In 2021, the government implemented a 30-day “cooling-off period” for married couples to curb impulsive divorces. The law was introduced, in part, as an effort to boost the country’s birth rate.
But online, some Chinese citizens argue that it discourages marriages, while experts say that it could make it harder for women to get out of abusive relationships.
Ethan Michelson, Indiana University Bloomington’s department chair in East Asian Languages and Cultures and author of “Decoupling,” which examines divorce cases in China, told Business Insider that the law likely isn’t a huge driver in the country’s declining birth or marriage rates — but it probably won’t help.
“When I present my research findings, I hear this all the time from Chinese women. They say, ‘Why on earth would anybody get married? Why would they take the risk?'” he said.
There’s no magic policy wand
Democratic societies have also experimented with financial incentives and pro-family policies yet still struggle with birth rate declines, Wang and Michelson told BI.
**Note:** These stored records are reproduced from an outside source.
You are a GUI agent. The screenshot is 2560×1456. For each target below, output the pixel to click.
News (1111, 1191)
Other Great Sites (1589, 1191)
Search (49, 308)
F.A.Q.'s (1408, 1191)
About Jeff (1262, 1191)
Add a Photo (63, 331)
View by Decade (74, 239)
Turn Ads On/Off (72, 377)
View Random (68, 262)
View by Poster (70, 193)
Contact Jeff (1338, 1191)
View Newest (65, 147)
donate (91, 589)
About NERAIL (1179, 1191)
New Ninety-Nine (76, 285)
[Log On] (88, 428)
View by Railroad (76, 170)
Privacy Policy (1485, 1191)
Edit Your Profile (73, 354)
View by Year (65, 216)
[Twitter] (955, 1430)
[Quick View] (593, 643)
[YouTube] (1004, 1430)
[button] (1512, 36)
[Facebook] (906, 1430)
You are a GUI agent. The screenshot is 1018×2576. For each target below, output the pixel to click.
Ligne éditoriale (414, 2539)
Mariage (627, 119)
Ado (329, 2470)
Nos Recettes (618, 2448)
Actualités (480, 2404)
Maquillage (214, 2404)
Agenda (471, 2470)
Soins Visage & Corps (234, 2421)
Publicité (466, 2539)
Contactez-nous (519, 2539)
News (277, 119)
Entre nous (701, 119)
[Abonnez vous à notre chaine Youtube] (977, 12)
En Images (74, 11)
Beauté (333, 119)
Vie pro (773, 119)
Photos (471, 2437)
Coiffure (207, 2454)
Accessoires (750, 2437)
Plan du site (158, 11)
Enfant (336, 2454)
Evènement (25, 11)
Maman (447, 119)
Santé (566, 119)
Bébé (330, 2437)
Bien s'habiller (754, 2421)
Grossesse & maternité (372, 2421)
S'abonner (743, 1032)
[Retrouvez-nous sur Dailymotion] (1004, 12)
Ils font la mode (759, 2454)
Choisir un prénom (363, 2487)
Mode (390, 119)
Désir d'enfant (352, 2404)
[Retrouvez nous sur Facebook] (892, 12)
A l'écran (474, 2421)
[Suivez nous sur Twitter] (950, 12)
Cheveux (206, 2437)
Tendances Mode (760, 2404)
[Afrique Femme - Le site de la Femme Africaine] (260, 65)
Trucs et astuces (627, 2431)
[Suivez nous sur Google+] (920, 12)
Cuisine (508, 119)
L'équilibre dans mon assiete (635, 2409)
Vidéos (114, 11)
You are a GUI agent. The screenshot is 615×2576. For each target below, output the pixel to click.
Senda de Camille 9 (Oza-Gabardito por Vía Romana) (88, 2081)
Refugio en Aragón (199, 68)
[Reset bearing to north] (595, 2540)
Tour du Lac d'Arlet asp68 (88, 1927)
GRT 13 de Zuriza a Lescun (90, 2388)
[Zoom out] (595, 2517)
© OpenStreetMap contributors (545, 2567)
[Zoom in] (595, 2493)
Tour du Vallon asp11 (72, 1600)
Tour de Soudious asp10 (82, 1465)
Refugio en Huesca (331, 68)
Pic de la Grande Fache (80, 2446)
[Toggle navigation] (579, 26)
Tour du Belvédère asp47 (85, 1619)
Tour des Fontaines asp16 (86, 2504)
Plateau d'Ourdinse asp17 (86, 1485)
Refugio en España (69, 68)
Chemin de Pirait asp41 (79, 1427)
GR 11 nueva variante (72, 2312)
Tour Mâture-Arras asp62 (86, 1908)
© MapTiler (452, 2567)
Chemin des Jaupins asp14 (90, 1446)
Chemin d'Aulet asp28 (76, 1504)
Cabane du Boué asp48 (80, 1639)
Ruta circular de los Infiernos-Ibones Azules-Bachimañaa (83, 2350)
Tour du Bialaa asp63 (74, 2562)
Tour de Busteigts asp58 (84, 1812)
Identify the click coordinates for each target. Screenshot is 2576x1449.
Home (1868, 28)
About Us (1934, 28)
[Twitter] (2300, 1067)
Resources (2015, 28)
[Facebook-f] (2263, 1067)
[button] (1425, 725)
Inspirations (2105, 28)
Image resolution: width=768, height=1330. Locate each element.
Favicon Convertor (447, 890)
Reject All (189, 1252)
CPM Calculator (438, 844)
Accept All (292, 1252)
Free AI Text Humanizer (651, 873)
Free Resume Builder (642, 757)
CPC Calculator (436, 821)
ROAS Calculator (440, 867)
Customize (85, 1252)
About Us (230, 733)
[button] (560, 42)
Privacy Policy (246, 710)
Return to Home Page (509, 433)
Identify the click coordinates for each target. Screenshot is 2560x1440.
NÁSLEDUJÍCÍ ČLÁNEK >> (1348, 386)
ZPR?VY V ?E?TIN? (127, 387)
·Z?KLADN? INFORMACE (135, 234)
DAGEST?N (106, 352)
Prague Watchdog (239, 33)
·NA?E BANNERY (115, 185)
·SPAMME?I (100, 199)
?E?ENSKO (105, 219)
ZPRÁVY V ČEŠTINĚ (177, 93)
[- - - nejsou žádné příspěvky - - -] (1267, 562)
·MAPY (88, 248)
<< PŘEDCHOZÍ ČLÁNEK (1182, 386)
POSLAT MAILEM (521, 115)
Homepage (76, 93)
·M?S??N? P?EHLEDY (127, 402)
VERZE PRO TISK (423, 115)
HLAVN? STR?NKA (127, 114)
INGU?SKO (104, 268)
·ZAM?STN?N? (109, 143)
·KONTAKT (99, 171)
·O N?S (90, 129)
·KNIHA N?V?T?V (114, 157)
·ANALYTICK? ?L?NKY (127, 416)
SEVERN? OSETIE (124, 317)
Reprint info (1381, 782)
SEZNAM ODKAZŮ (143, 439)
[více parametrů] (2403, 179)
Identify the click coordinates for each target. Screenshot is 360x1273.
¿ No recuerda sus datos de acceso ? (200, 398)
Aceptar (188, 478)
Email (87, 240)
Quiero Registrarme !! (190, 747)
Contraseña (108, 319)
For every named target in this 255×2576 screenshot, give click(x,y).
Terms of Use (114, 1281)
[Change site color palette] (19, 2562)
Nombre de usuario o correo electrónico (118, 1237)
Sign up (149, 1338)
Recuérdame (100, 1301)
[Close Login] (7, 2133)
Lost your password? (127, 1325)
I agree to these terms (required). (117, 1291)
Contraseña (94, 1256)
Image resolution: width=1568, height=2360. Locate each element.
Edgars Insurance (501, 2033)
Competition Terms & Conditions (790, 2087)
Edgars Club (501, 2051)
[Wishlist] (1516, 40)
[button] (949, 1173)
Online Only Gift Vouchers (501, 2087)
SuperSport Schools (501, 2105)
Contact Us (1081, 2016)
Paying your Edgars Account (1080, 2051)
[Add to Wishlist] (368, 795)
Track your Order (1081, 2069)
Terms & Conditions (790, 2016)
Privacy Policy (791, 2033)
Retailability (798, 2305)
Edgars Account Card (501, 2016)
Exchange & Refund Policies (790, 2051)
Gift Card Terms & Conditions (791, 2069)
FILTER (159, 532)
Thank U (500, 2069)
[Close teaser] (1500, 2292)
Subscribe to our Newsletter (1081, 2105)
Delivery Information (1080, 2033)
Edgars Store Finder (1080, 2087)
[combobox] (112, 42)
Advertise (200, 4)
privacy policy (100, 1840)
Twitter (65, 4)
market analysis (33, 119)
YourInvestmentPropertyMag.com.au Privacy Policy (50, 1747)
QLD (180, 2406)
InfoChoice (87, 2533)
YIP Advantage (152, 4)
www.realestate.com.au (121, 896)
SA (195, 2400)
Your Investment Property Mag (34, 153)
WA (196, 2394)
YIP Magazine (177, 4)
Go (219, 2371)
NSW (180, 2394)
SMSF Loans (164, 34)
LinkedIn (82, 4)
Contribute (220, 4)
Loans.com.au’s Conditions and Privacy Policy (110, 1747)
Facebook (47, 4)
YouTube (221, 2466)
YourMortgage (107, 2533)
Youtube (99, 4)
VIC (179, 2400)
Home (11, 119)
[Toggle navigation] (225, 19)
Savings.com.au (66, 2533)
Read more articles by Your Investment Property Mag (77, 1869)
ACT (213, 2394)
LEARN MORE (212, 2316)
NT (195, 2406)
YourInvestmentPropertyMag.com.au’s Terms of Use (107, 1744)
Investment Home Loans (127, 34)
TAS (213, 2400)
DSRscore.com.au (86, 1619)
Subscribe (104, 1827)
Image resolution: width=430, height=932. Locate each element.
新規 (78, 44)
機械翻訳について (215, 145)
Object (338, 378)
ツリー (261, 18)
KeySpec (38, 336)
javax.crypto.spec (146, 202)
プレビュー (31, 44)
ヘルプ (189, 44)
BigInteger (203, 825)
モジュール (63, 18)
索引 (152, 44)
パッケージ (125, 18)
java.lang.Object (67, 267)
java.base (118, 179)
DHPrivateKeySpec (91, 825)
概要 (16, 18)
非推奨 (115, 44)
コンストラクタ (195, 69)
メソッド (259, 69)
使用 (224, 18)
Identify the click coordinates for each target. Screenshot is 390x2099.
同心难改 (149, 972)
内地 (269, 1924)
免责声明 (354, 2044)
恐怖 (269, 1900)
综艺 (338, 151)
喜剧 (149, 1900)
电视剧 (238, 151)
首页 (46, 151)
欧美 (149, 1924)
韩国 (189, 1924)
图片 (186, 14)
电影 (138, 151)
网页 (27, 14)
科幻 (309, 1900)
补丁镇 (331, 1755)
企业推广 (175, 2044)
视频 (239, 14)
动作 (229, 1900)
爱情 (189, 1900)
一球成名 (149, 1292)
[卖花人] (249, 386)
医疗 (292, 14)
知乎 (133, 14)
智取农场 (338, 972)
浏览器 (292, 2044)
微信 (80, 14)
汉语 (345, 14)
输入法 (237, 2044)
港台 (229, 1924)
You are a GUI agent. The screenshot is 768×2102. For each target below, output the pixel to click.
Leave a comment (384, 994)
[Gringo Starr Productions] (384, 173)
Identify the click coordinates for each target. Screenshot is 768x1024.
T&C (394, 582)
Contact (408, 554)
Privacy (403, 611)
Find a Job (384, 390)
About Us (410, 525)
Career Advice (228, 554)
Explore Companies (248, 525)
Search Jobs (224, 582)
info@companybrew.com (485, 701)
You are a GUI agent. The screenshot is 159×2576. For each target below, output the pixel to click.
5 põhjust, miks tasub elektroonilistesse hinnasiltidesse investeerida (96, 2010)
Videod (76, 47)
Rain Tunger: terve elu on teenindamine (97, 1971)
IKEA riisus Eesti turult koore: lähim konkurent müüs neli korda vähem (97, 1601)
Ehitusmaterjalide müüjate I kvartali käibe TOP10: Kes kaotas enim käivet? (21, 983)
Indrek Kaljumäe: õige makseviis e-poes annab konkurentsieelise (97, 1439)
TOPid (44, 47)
Seoul, South Korea, offered parents $1,650 in cash vouchers for every baby born in 2022. In Italy, giving birth is free, and the country offers a so-called “baby bonus” that acts as an allowance for families with newborns. Taiwan has so far invested $3 billion in implementing programs to get more citizens to have children, The Los Angeles Times reported.
Each country experienced record-low birth rates within the past few years.
This is a “global shift,” Wang told BI. “There’s a global shift in what it means to have a family and the meaning of marriage and having children in people’s lives.”